"""
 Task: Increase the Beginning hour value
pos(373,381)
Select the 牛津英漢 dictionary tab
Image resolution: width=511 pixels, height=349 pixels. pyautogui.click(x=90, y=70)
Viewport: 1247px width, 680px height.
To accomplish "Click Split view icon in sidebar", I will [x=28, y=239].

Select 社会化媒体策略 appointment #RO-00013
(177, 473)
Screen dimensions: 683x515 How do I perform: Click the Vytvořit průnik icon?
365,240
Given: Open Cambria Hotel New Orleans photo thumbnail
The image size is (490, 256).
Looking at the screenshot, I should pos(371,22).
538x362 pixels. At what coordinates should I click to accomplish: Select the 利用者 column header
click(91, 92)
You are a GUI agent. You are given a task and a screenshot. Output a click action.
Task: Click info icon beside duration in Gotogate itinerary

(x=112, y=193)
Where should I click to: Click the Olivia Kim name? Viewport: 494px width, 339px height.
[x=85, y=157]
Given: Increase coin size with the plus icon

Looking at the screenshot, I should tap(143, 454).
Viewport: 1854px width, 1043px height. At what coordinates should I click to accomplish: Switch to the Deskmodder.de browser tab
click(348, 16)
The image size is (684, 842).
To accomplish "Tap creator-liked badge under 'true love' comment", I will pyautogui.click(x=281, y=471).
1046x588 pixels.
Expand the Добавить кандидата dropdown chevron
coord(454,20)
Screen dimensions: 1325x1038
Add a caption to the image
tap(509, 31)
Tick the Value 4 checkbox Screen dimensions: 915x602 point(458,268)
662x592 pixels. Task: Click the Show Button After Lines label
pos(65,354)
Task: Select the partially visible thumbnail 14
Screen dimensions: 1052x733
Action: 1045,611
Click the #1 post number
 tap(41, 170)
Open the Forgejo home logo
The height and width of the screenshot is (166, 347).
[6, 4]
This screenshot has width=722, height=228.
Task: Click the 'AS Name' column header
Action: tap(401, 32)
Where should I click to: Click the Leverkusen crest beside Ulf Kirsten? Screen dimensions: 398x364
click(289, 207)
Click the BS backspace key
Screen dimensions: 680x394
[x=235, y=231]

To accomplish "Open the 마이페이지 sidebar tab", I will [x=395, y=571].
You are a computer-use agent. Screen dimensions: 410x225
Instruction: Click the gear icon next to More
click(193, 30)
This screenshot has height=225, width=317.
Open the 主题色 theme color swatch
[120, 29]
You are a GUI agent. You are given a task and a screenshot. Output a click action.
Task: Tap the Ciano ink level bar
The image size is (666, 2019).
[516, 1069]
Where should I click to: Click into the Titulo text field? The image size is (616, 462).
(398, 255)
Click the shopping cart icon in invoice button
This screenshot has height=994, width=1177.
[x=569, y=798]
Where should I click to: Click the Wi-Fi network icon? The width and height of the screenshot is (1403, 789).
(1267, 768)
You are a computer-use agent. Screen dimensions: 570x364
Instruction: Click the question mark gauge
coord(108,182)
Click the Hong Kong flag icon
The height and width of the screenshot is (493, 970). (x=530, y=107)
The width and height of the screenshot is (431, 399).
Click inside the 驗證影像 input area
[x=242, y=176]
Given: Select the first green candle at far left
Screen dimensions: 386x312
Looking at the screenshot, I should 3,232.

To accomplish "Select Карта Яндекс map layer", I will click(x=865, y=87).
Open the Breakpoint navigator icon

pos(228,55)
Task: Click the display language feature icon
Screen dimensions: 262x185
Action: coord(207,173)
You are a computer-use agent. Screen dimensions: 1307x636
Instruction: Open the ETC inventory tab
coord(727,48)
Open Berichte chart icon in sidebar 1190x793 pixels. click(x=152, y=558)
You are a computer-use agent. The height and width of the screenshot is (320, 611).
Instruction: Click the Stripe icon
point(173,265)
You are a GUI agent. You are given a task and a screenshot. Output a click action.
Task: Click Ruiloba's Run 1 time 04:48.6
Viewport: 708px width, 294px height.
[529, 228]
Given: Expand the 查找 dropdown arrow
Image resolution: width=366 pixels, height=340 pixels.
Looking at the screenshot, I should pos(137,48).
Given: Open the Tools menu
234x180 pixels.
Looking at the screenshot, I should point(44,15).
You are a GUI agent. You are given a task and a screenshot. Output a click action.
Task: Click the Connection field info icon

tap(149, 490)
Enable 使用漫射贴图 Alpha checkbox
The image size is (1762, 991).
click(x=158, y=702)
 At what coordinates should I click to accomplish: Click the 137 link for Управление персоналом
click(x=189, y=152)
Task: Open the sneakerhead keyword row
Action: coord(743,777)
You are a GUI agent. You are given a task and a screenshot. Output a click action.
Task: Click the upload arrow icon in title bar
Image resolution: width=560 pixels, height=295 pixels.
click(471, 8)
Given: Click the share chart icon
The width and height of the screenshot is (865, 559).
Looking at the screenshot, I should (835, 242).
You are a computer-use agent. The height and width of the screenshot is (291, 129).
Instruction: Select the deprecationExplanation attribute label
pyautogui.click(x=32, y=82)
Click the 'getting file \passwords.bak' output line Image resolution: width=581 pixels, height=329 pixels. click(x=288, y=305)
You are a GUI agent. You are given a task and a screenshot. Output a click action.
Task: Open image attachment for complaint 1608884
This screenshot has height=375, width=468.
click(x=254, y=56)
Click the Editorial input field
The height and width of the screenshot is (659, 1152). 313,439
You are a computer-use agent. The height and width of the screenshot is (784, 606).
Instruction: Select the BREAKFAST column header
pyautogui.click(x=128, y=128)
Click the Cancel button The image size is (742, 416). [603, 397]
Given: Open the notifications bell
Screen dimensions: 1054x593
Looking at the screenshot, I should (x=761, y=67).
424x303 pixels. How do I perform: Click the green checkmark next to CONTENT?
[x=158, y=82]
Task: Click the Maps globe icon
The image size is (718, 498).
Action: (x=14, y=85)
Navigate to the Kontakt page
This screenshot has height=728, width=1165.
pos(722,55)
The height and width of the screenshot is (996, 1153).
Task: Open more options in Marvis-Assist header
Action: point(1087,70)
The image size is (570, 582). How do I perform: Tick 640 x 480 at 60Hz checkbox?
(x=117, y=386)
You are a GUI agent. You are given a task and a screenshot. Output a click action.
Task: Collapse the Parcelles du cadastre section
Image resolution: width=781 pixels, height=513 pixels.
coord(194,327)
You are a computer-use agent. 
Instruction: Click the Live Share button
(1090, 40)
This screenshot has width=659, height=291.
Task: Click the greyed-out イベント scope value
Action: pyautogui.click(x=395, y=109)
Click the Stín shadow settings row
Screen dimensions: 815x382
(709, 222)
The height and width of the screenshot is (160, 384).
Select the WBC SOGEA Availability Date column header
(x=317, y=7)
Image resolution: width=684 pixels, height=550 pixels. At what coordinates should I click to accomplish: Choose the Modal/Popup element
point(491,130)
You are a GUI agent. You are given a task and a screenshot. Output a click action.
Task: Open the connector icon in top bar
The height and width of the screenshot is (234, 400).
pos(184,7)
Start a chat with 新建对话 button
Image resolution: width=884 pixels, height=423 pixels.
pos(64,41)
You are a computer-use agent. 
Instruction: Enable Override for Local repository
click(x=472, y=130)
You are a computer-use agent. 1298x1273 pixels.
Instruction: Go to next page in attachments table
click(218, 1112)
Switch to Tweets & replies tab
"""
**Prompt:**
Express the rows in the part that opens with the line containing "Screen dimensions: 683x515" and closes with the line containing "click(91, 92)" as a two-column CSV with the header input,output. Each row becomes one line holding its text and its answer, each in a quoted field with line breaks changed to spaces.

**Reply to the exercise:**
input,output
"Screen dimensions: 683x515 How do I perform: Click the Vytvořit průnik icon?","365,240"
"Given: Open Cambria Hotel New Orleans photo thumbnail The image size is (490, 256).","Looking at the screenshot, I should pos(371,22)."
"538x362 pixels. At what coordinates should I click to accomplish: Select the 利用者 column header","click(91, 92)"